**WHAT THIS EXERCISE ASKS:**
a. In the salmon fishing article, what weight of Brown Trout came from Lake Thingvallavatn in 2017?
b. Please copy out, word for word, the lines of the listing that begin at the line with "invasion (493, 989)" and stop after the line with "Getting (439, 187)".

1st of September 1987
A date that always sticks in my “fishing” mind, as this was the day Sandy Milne, head Ghillie for many years at Knockando, played the biggest salmon I’ve ever seen. And yes, that does include my time on the wonderful Alta River in Norway.
Although now rare here in Scotland, this was not always the case. Between 1900 and 1950, the stats point to around 50rod caught fifty pounders caught by rod and line in the UK. Even on the world's best river for big Atlantic Salmon, the Alta those once common 4SW fish are now thinner on the ground, although this river will still produce the odd 50 pounder and on a rare occasion a 60!
Once they return to fresh water as mature fish, Atlantic Salmon are safe from predation. The further they migrate in the ocean, the more open they become to predation. GA Nall’s fabulous book on the life of Sea Trout makes this fact truly clear. The closer the migrating fish is to a reliable food source, the more adults will return to spawn, and the greater spawning frequency. In the case of West coast Sea Trout, this meant they would return to spawn an average of 5 times during their lifetime, with one Sea Trout returning to spawn 11 times.
My trip to Lake Thingvallavatn in 2017 produced a 27lb Brown Trout, the world biggest that year. The reason fish grow so big here is the same, the abundance of food and, other than man, no predators. The average spawning frequency of those fish I sampled during this trip was 5 times.
Back in the UK, because of the presence of nets on the East Coast, the average spawning frequency for sea trout would also be 5, however, due to the ultimate predator, man, and his nets, spawning frequency at this time was just twice. At this time herring were abundant around the UK, and, as multiplier spawners (spring and Autumn) their offspring fed every species including many of the Atlantic Salmon and Sea Trouts arch enemies. However, greed and a lack of understanding ensured, by the early 1980s, the days of the Herring were numbered. What has happened since then for Salmon and Sea Trout has been so predictable. Predators have the ability to adapt. The lack of silver darlings meant the diets of many of the salmon’s predators changed, much more pressure was about to be exerted on both Salmon and Sea Trout. This was the beginning of the real decline in those two species, although at this time few made the connection with greed and apathy reigning during the 1990s and 2000s. This lack of understanding from those charged with protecting Wild Salmon meant, regarding the decline, for far too long our eye has been right off the ball.

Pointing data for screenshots

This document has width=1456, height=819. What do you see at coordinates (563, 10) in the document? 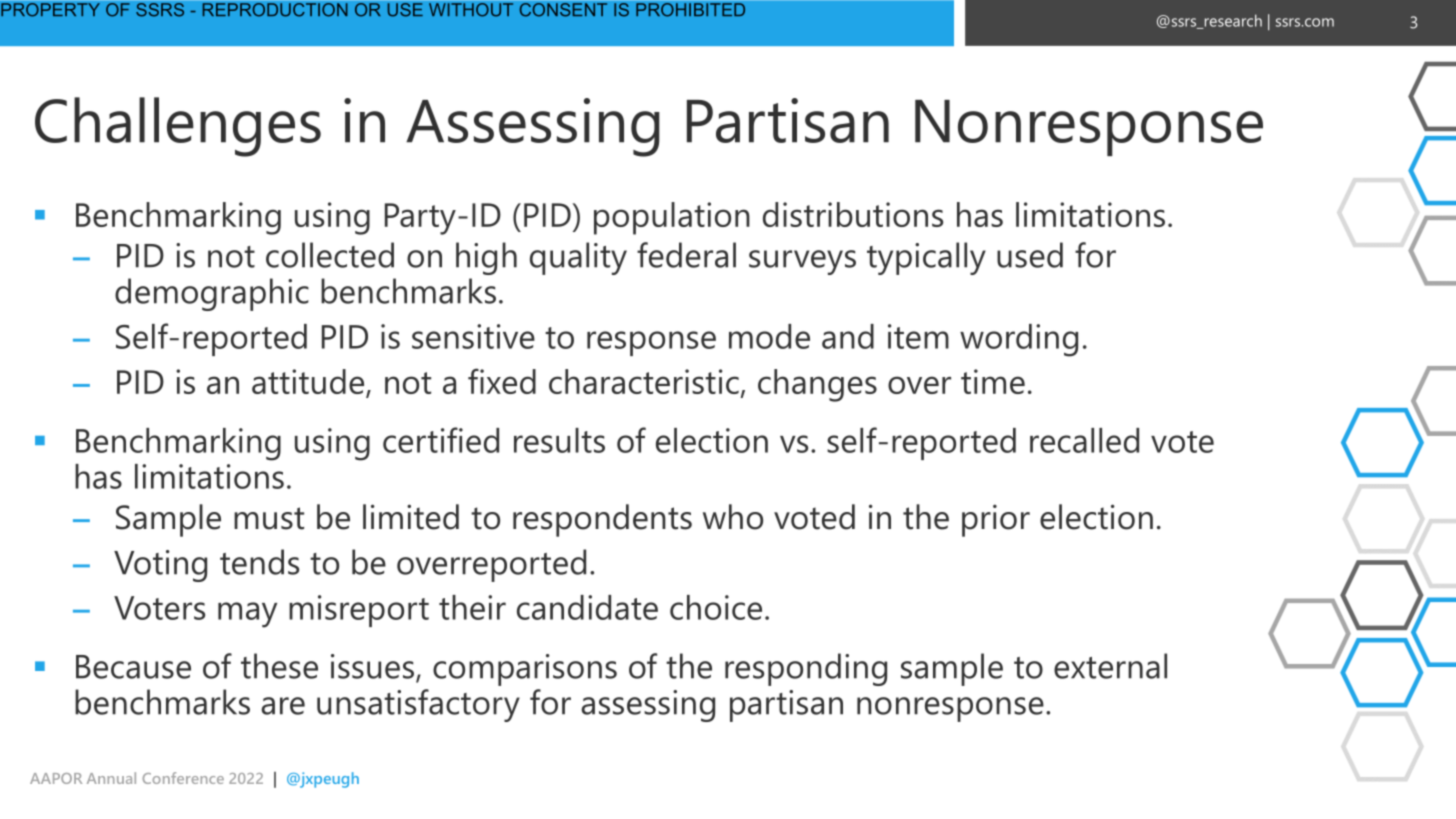
I see `CONSENT` at bounding box center [563, 10].
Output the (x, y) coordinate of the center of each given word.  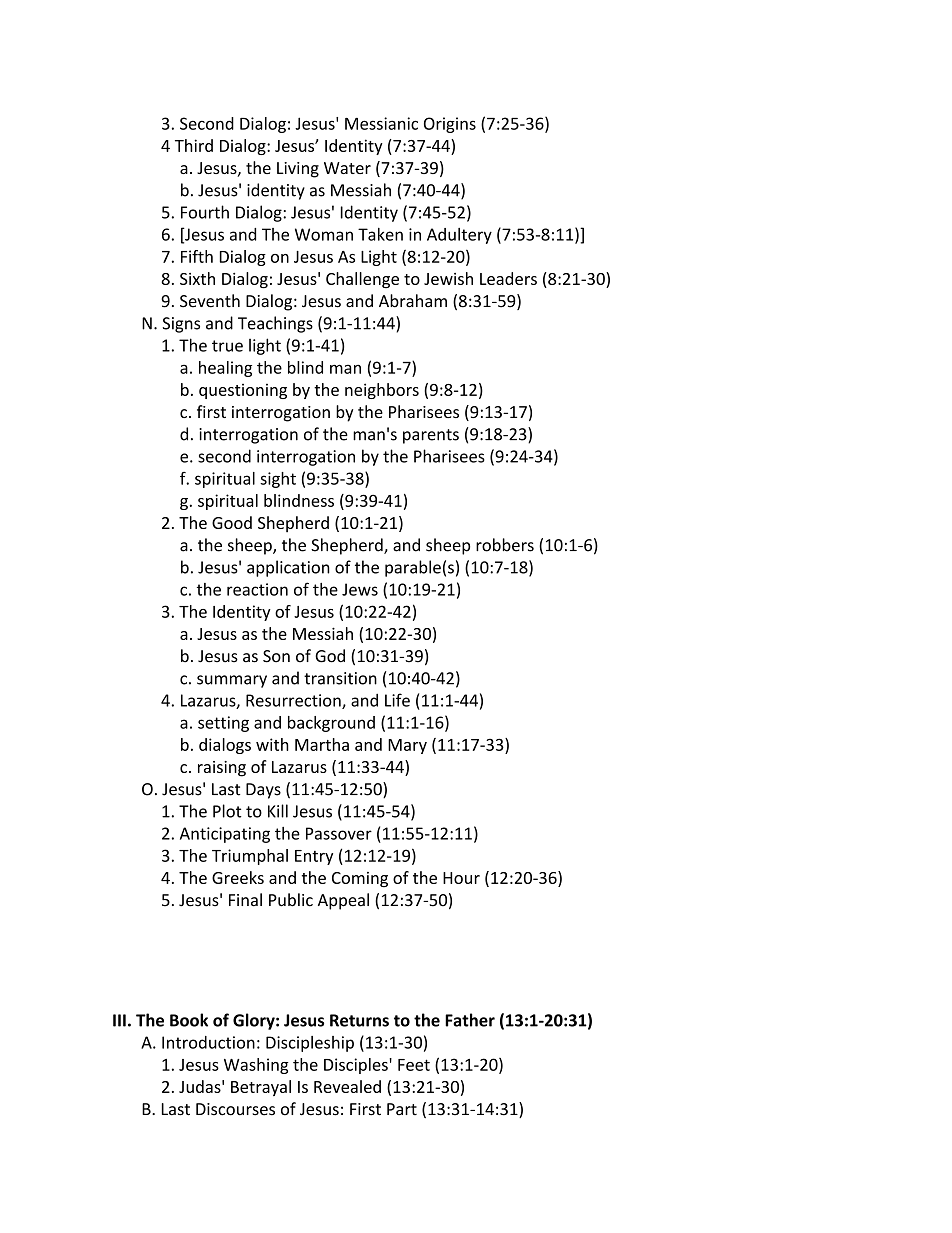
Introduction (208, 1042)
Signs (181, 325)
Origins (450, 125)
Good (232, 522)
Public (291, 900)
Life (397, 700)
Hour (461, 878)
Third (194, 145)
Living (298, 170)
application (288, 568)
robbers (505, 545)
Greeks (238, 877)
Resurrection (294, 701)
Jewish (448, 278)
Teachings (275, 324)
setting (223, 724)
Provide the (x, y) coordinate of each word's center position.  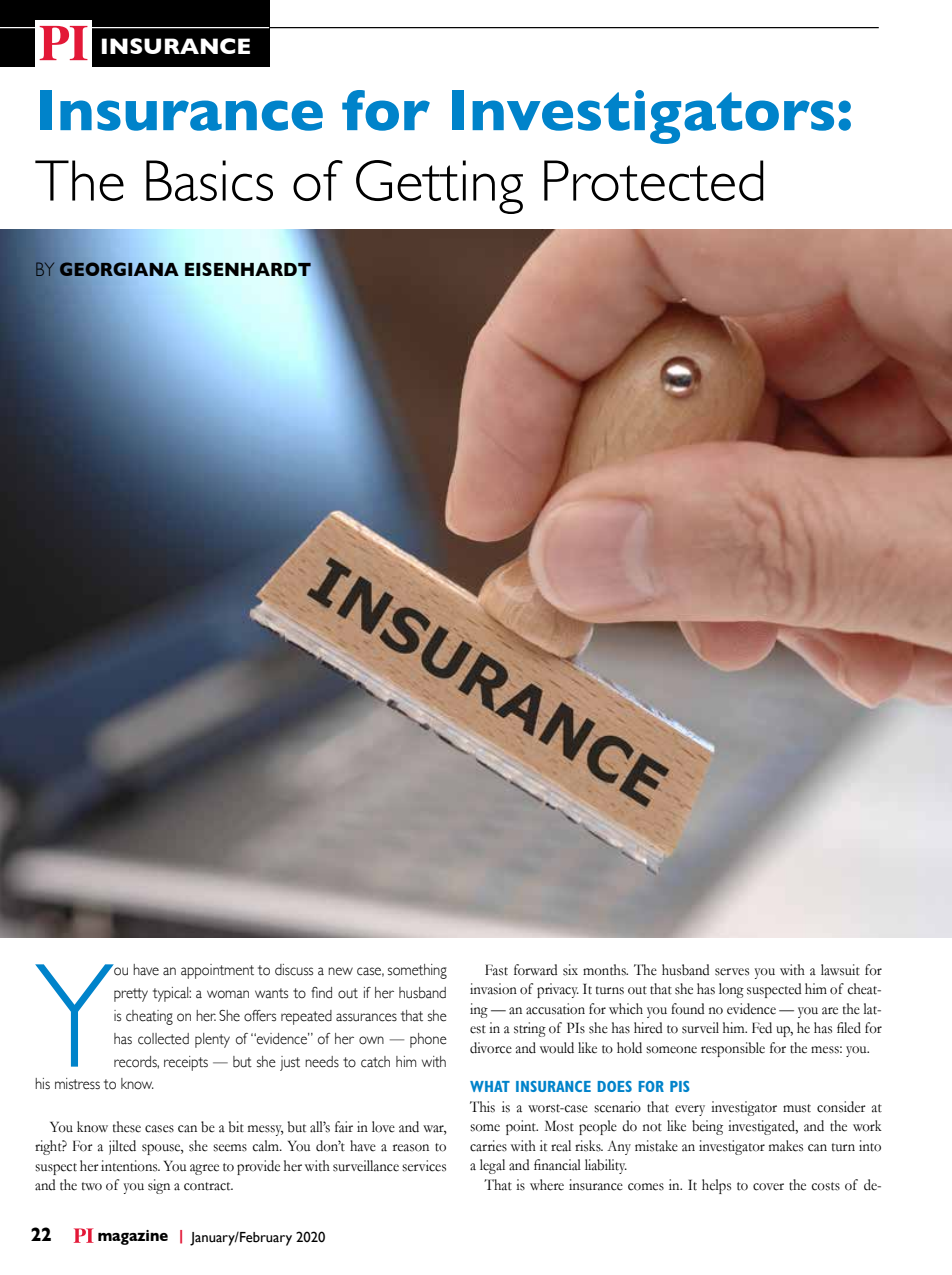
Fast (496, 970)
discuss (294, 970)
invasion (493, 989)
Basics (209, 180)
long (731, 990)
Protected (654, 180)
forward (535, 970)
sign (159, 1186)
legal (492, 1166)
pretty (131, 995)
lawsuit (840, 970)
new (340, 971)
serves (732, 972)
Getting (439, 187)
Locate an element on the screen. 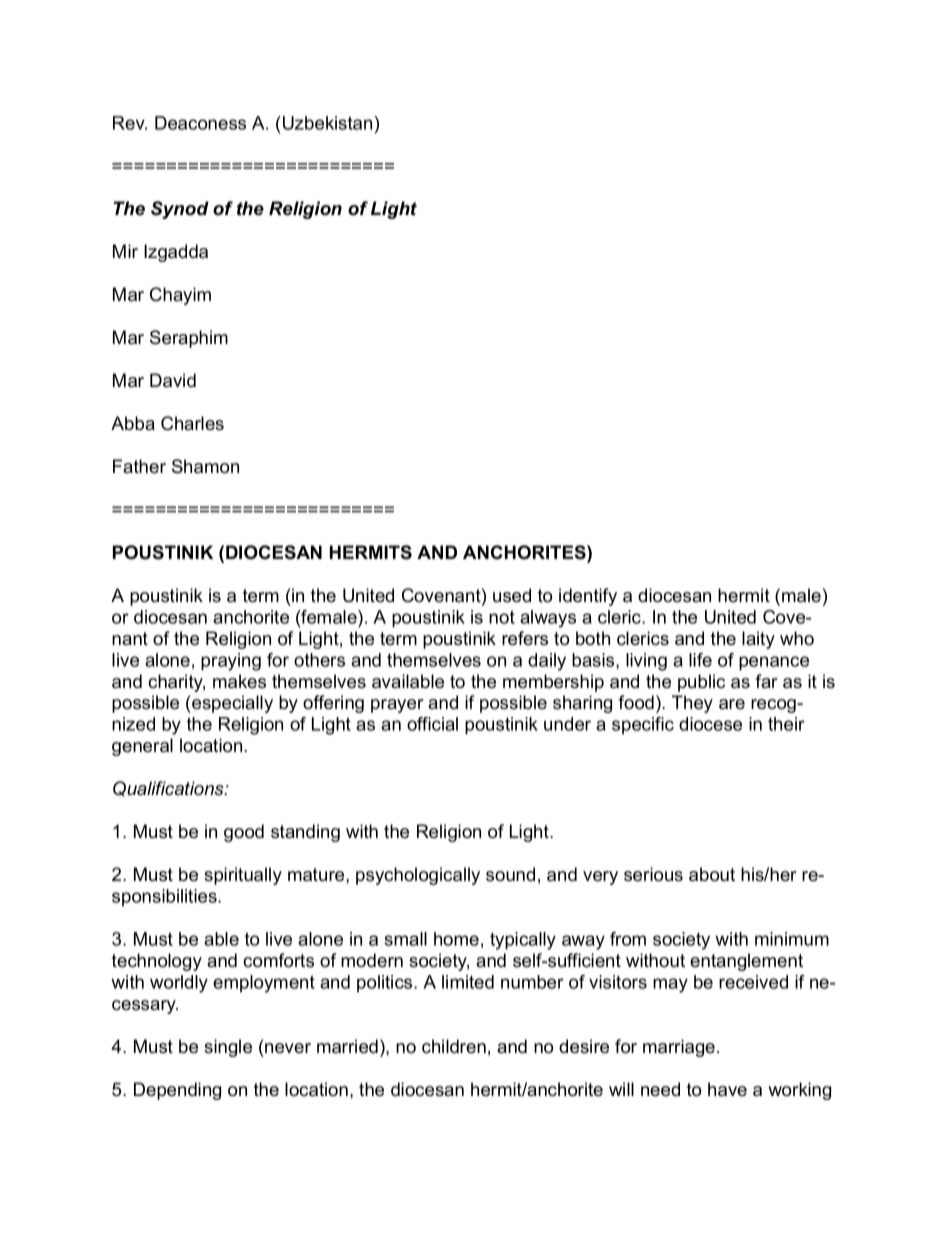  good is located at coordinates (244, 833).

**FINAL ANSWERS:**
a. 27lb

b.
invasion (493, 989)
Basics (209, 180)
long (731, 990)
Protected (654, 180)
forward (535, 970)
sign (159, 1186)
legal (492, 1166)
pretty (131, 995)
lawsuit (840, 970)
new (340, 971)
serves (732, 972)
Getting (439, 187)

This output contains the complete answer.